**Exercise objective**
The lines you return must be all those in the data that hold the string "computer".

**Supplied data**
::::
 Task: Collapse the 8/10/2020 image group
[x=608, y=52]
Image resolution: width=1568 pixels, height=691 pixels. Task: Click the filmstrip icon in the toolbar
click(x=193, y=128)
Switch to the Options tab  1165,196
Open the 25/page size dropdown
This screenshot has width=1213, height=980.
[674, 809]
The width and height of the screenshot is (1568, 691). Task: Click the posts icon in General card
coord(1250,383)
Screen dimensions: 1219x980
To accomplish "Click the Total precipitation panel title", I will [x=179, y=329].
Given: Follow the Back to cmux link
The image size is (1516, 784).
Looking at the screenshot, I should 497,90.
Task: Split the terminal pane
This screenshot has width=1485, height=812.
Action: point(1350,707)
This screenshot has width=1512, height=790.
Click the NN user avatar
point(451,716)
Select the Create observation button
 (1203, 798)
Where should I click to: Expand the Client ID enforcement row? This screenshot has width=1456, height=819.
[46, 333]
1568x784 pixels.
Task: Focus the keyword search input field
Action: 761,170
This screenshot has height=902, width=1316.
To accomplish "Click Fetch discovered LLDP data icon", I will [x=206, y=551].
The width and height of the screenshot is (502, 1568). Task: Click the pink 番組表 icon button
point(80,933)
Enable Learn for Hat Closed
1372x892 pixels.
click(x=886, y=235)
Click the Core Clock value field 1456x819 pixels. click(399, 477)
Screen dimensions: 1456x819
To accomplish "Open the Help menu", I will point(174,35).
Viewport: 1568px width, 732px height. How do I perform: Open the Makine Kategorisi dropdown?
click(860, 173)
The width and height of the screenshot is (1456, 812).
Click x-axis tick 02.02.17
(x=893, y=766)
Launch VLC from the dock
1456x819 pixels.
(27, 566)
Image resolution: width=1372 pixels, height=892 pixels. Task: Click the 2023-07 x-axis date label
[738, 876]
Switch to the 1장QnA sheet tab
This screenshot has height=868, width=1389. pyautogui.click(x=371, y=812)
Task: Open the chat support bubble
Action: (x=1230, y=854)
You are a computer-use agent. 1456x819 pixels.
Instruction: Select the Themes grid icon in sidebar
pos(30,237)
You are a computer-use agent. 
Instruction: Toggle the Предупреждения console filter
::::
**Response below**
You are a computer-use agent. 1456x819 pixels.
You are a computer-use agent. 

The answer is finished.